Pense em Marx. Qual foi o trânsito intelectual de Marx, como se deu o perpassar da sua teoria? Sua relação foi com as ciências humanas, o que ele e outros fizeram foi teorizar. Não é bem assim como você indica, que no final acaba por estar no reverso da matéria do artigo "à beira de um ataque de nervos". De todo modo, não deixo de concordar contigo. A grande massa trabalhadora, a grande maioria do nosso povo, que enche as lotações pela manhã, não se encontra "a beira de ataque de nervos" pelos mesmos motivos da classe mérdia. Disso não há dúvida. Agora é possível sim uma análise da baralisação do mal, de como se articula o plano psíquico das pessoas individua e coletivamente, de como se dá o sem sentido da razão manifesta nas opiniões, de como se põe para escanteio o contrato social que impõe limites para o lado obscuro do ser, da perversão, da maldade, da violência.

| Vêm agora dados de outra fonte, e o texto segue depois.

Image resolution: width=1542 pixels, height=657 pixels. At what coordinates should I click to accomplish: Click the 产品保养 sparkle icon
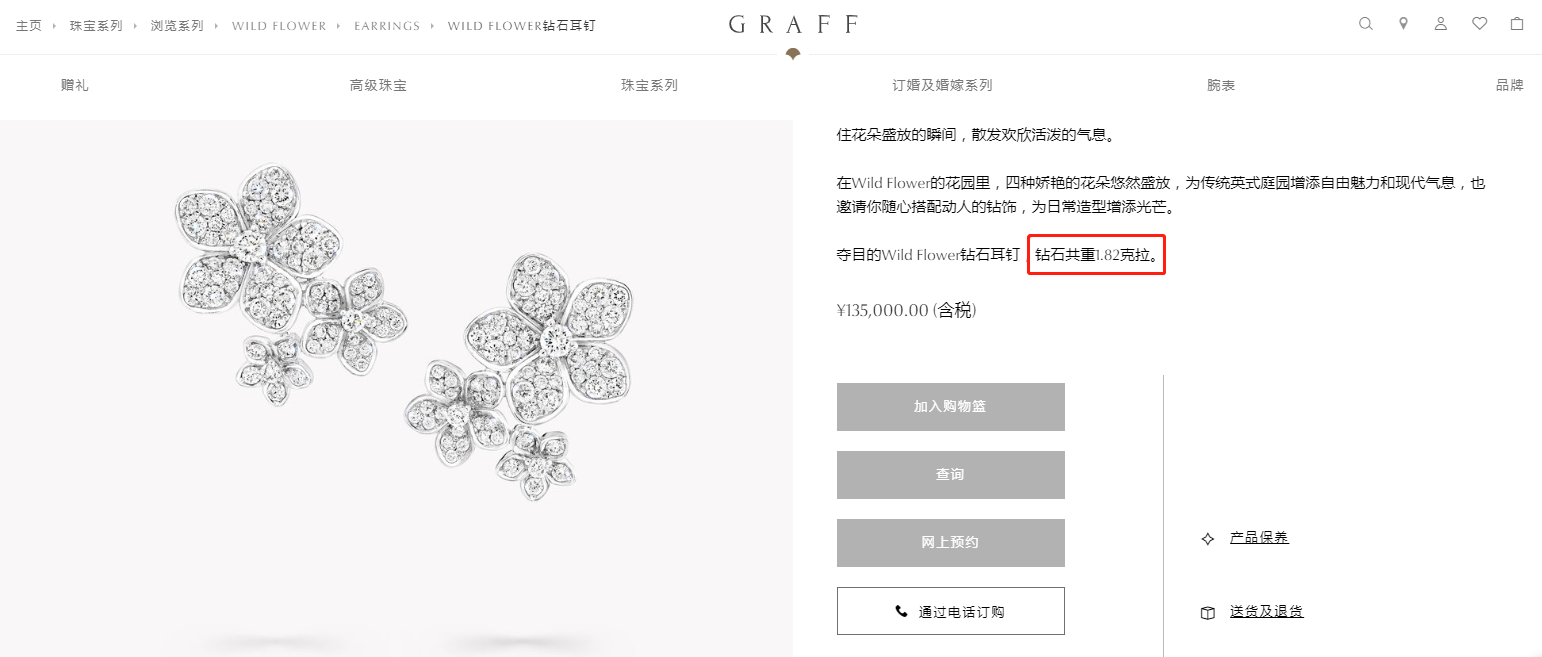click(x=1208, y=539)
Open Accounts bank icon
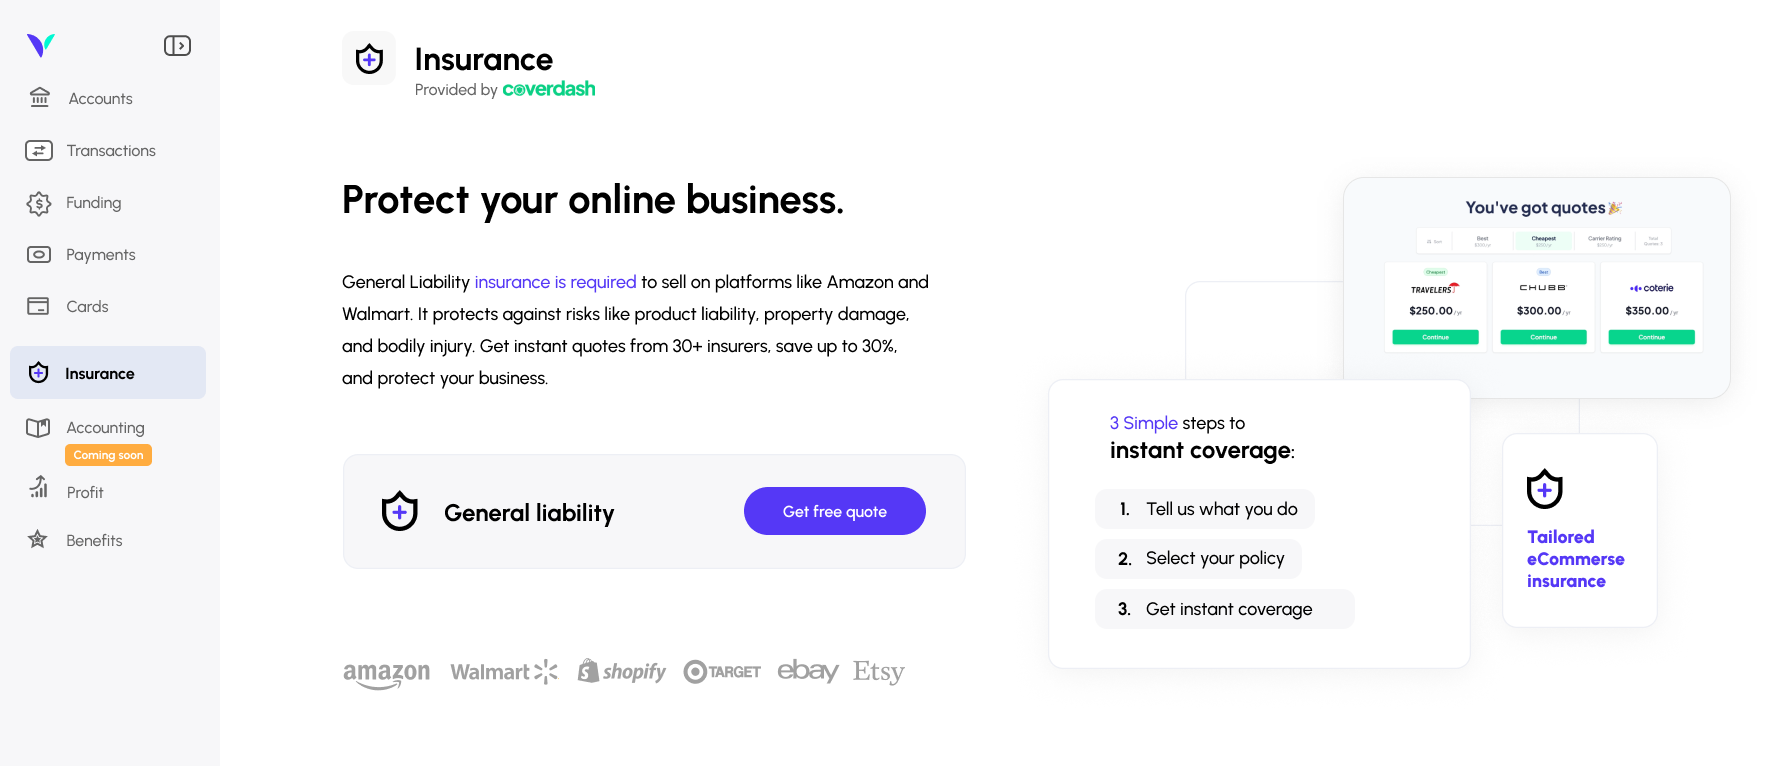Screen dimensions: 1767x766 [x=40, y=97]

Sejam bem-vindos à guerra híbrida.
Irmão contra irmão, povo contra povo, empresário contra empresário, autoridade contra autoridade.
Parece que o resultado superou os 100% de sucesso projetado. Chegou a 200%.
Tudo viabilizado pelo próceres das fake news, Boçal Nato e seu filho Flávio, com a inestimável ajuda do Steve Bannon. Menções honrosas também a Olavo de Carvalho, o Clube Militar, o MBL, a turma da Farsa a Jato e a Globo (esta última ficou chupando o dedo porque queria os tucanos).